> **DIRECTIONS FOR THIS TASK**: In the listing that follows, the lines starting at the one containing "163x122 pixels. At" and ending at the one containing "Given: Select the 限時加碼6大好禮 badge" are to be returned exactly, both boundary lines included, and no others.

□ □ □ □ □

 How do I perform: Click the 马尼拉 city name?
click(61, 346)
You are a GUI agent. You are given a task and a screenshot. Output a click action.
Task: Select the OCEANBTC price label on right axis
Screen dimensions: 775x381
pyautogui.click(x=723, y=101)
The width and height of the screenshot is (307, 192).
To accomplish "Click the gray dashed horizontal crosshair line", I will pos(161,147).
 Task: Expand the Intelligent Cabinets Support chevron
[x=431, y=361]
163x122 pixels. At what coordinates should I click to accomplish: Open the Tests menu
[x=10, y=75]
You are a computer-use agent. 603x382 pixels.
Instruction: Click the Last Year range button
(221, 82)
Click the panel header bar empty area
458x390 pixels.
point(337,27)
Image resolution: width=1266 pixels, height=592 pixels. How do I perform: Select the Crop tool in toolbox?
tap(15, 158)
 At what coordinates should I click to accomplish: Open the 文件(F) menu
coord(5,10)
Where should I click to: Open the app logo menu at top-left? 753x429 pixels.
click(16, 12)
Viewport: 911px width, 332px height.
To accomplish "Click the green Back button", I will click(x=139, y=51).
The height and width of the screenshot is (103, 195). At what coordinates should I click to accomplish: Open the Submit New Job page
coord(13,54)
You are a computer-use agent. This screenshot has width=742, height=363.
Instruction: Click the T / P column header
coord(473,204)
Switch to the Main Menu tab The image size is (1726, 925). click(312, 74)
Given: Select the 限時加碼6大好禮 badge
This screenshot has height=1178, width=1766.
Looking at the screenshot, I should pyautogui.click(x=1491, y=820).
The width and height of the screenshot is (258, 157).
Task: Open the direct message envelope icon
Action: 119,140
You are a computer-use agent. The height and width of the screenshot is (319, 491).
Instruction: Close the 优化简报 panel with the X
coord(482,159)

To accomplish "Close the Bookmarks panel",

□ □ □ □ □

> **OUTPUT FOR THIS TASK**:
163x122 pixels. At what coordinates should I click to accomplish: Open the Tests menu
[x=10, y=75]
You are a computer-use agent. 603x382 pixels.
Instruction: Click the Last Year range button
(221, 82)
Click the panel header bar empty area
458x390 pixels.
point(337,27)
Image resolution: width=1266 pixels, height=592 pixels. How do I perform: Select the Crop tool in toolbox?
tap(15, 158)
 At what coordinates should I click to accomplish: Open the 文件(F) menu
coord(5,10)
Where should I click to: Open the app logo menu at top-left? 753x429 pixels.
click(16, 12)
Viewport: 911px width, 332px height.
To accomplish "Click the green Back button", I will click(x=139, y=51).
The height and width of the screenshot is (103, 195). At what coordinates should I click to accomplish: Open the Submit New Job page
coord(13,54)
You are a computer-use agent. This screenshot has width=742, height=363.
Instruction: Click the T / P column header
coord(473,204)
Switch to the Main Menu tab The image size is (1726, 925). click(312, 74)
Given: Select the 限時加碼6大好禮 badge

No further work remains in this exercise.